Before being subjected to further analyses, erroneous reaction times were removed. Erroneous reaction times either indicated that the voice key recorded a sound before the stimulus word was read, or that the voice key did not detect the pronunciation. With these largest deviations removed, reaction times larger and smaller than 2* the remaining SD from the mean were deleted. This was necessary to eliminate inherent biases in the applied time series analyses (see Holden, 2005). Then, the time series were normalized and linearly detrended. Zeros were appended to the normalized time series if a length of 512 data points required for the fractal analyses was not reached (cf. Van Orden et al., 2003). For time series longer than 512 data points, the first data points in those series were removed until 512 trials remained.

Spectral analysis

Spectral analysis transforms data series from the time domain (e.g., milliseconds) into a frequency domain, through a fast-Fourier transformation. The procedure finds the best-fitting sum of harmonic sine and cosine waves in a data signal, and renders their power (amplitude2) at each fitted frequency on log-log scales. The total number of estimated frequencies in the fast-Fourier transform was 256. The statistic of interest is the slope of the spectral portrait, which captures the relation between amplitudes and frequencies of variation in the data signal. Here, we fitted the spectral slope over the 25 % of lowest frequencies (cf. Eke, Hermán, Kocsis, & Kozak, 2002). As shown in Fig. 1, a zero slope indicates a random signal, and a slope of −1 indicates 1/f scaling.

Standardized dispersion analysis

Standardized dispersion analysis (SDA) investigates the scaling of variability with changes in sample size. That is, variability is measured using the standard deviation (using the population formula, i.e., using N, the number of data points, in the calculation, rather than the usual bias corrected N – 1) of means of progressively larger adjacent samples in a time series. That is, the analysis tracks how dispersion in sample means decreases as progressively larger samples of adjacent data points (bins) are aggregated together in a sample mean. As a first step, the standard deviation is computed for the original data series, which contains 512 data points. The second step involves calculating the standard deviation of the 256 means (bins) of each two consecutive measurements (bin size), and so on. We iterated this procedure until only 16 bins were remaining, each of which represents the mean of 16 adjacent samples in the original time series.

* * * * *

■ Description of the task:
Translate this sentence from the excerpt on reaction-time analysis above into French: "The statistic of interest is the slope of the spectral portrait, which captures the relation between amplitudes and frequencies of variation in the data signal."

■ Material provided:
* * * * *

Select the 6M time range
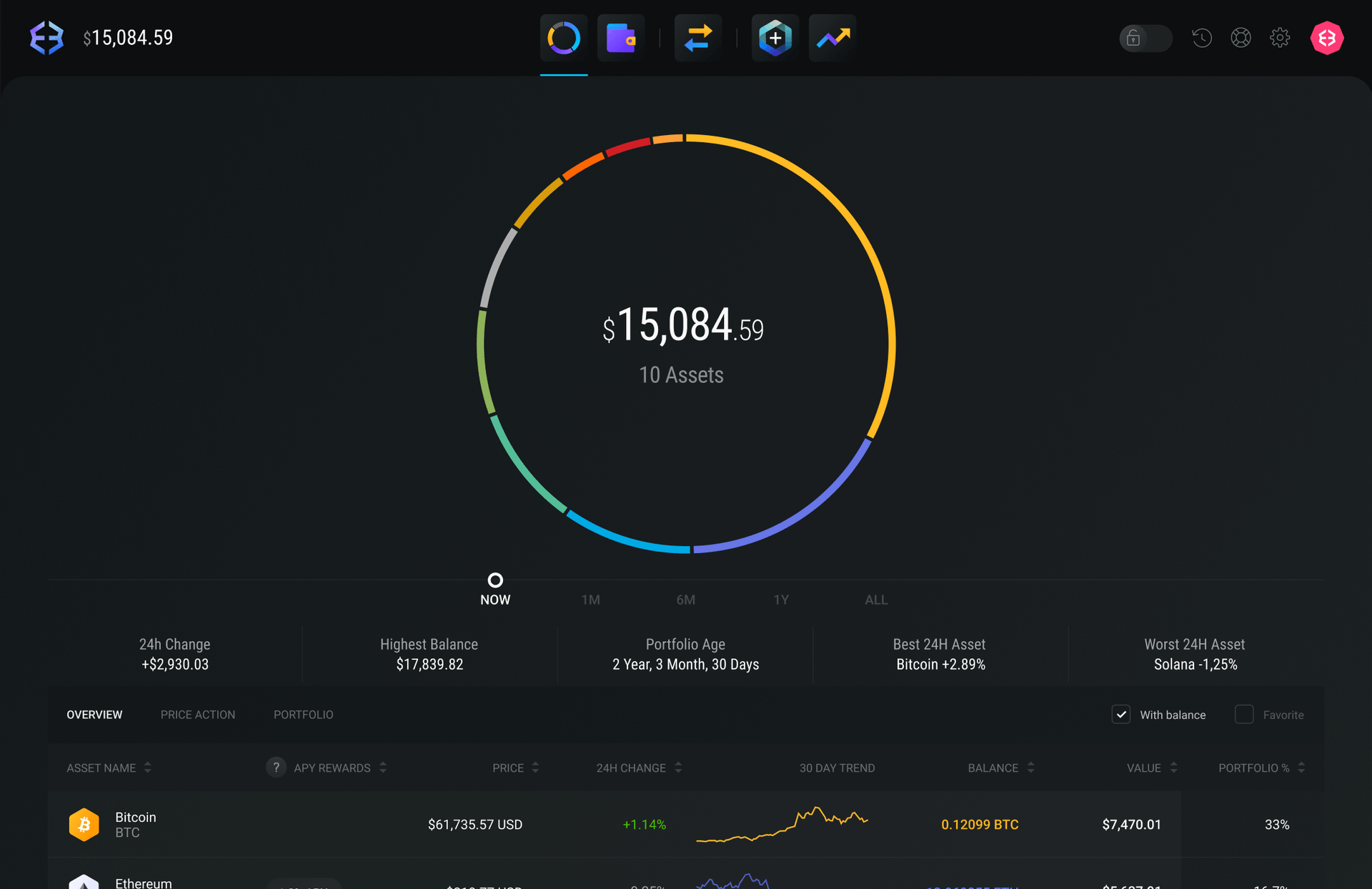 [x=685, y=600]
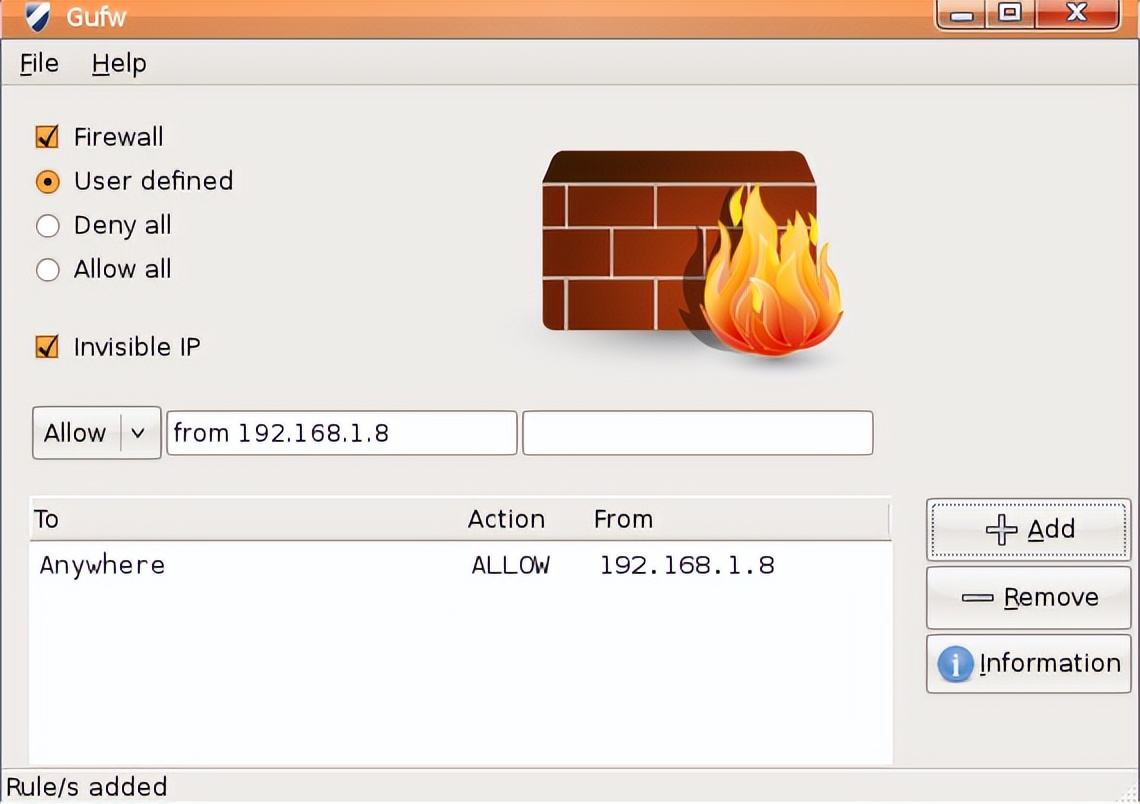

* * * * *

■ Response to this exercise:
La statistique d'intérêt est la pente du portrait spectral, qui rend compte de la relation entre les amplitudes et les fréquences de variation dans le signal de données.